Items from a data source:

******

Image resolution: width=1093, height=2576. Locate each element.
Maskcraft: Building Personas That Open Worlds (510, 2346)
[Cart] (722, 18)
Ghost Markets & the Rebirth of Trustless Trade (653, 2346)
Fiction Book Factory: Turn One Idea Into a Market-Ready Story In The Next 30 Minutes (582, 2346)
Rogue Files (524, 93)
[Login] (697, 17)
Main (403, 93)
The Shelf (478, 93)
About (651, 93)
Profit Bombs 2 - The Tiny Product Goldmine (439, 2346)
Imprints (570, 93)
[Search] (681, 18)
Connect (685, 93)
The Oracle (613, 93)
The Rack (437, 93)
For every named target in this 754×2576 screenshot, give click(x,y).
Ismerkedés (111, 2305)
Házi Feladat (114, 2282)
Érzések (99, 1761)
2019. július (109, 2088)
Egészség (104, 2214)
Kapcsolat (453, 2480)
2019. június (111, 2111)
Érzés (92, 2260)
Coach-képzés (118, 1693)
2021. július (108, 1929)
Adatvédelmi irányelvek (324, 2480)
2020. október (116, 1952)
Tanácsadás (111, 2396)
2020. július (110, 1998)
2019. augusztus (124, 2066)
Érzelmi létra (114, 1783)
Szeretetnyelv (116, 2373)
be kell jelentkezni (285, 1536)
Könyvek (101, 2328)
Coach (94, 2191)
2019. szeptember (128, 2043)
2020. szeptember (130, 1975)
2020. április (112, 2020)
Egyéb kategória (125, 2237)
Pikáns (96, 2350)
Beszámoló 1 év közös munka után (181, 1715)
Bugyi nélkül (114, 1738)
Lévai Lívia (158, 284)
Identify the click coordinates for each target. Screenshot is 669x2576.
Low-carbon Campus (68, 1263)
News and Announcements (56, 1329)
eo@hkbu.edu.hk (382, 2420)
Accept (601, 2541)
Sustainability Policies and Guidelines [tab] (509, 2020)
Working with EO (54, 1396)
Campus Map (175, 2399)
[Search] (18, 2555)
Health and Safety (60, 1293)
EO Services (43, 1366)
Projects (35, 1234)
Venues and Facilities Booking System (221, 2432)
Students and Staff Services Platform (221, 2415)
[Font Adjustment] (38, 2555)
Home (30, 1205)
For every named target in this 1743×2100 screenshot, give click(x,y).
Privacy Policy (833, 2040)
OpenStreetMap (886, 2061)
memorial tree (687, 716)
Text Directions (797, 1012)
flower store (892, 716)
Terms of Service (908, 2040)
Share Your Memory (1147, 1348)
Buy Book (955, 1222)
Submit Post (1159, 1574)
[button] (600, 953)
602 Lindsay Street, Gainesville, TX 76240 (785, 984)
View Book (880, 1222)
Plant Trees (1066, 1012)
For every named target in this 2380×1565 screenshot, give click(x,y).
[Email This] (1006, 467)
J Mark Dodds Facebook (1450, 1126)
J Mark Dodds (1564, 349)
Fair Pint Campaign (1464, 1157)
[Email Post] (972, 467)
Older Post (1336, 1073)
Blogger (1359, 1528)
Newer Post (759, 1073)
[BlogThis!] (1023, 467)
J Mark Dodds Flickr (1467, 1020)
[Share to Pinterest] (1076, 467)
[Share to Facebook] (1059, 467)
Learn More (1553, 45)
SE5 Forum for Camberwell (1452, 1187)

******

PROMPT: An exact copy of all the records is what is needed here.

RESULT FOR THIS EXERCISE:
Image resolution: width=1093, height=2576. Locate each element.
Maskcraft: Building Personas That Open Worlds (510, 2346)
[Cart] (722, 18)
Ghost Markets & the Rebirth of Trustless Trade (653, 2346)
Fiction Book Factory: Turn One Idea Into a Market-Ready Story In The Next 30 Minutes (582, 2346)
Rogue Files (524, 93)
[Login] (697, 17)
Main (403, 93)
The Shelf (478, 93)
About (651, 93)
Profit Bombs 2 - The Tiny Product Goldmine (439, 2346)
Imprints (570, 93)
[Search] (681, 18)
Connect (685, 93)
The Oracle (613, 93)
The Rack (437, 93)
For every named target in this 754×2576 screenshot, give click(x,y).
Ismerkedés (111, 2305)
Házi Feladat (114, 2282)
Érzések (99, 1761)
2019. július (109, 2088)
Egészség (104, 2214)
Kapcsolat (453, 2480)
2019. június (111, 2111)
Érzés (92, 2260)
Coach-képzés (118, 1693)
2021. július (108, 1929)
Adatvédelmi irányelvek (324, 2480)
2020. október (116, 1952)
Tanácsadás (111, 2396)
2020. július (110, 1998)
2019. augusztus (124, 2066)
Érzelmi létra (114, 1783)
Szeretetnyelv (116, 2373)
be kell jelentkezni (285, 1536)
Könyvek (101, 2328)
Coach (94, 2191)
2019. szeptember (128, 2043)
2020. szeptember (130, 1975)
2020. április (112, 2020)
Egyéb kategória (125, 2237)
Pikáns (96, 2350)
Beszámoló 1 év közös munka után (181, 1715)
Bugyi nélkül (114, 1738)
Lévai Lívia (158, 284)
Identify the click coordinates for each target. Screenshot is 669x2576.
Low-carbon Campus (68, 1263)
News and Announcements (56, 1329)
eo@hkbu.edu.hk (382, 2420)
Accept (601, 2541)
Sustainability Policies and Guidelines [tab] (509, 2020)
Working with EO (54, 1396)
Campus Map (175, 2399)
[Search] (18, 2555)
Health and Safety (60, 1293)
EO Services (43, 1366)
Projects (35, 1234)
Venues and Facilities Booking System (221, 2432)
Students and Staff Services Platform (221, 2415)
[Font Adjustment] (38, 2555)
Home (30, 1205)
For every named target in this 1743×2100 screenshot, give click(x,y).
Privacy Policy (833, 2040)
OpenStreetMap (886, 2061)
memorial tree (687, 716)
Text Directions (797, 1012)
flower store (892, 716)
Terms of Service (908, 2040)
Share Your Memory (1147, 1348)
Buy Book (955, 1222)
Submit Post (1159, 1574)
[button] (600, 953)
602 Lindsay Street, Gainesville, TX 76240 (785, 984)
View Book (880, 1222)
Plant Trees (1066, 1012)
For every named target in this 2380×1565 screenshot, give click(x,y).
[Email This] (1006, 467)
J Mark Dodds Facebook (1450, 1126)
J Mark Dodds (1564, 349)
Fair Pint Campaign (1464, 1157)
[Email Post] (972, 467)
Older Post (1336, 1073)
Blogger (1359, 1528)
Newer Post (759, 1073)
[BlogThis!] (1023, 467)
J Mark Dodds Flickr (1467, 1020)
[Share to Pinterest] (1076, 467)
[Share to Facebook] (1059, 467)
Learn More (1553, 45)
SE5 Forum for Camberwell (1452, 1187)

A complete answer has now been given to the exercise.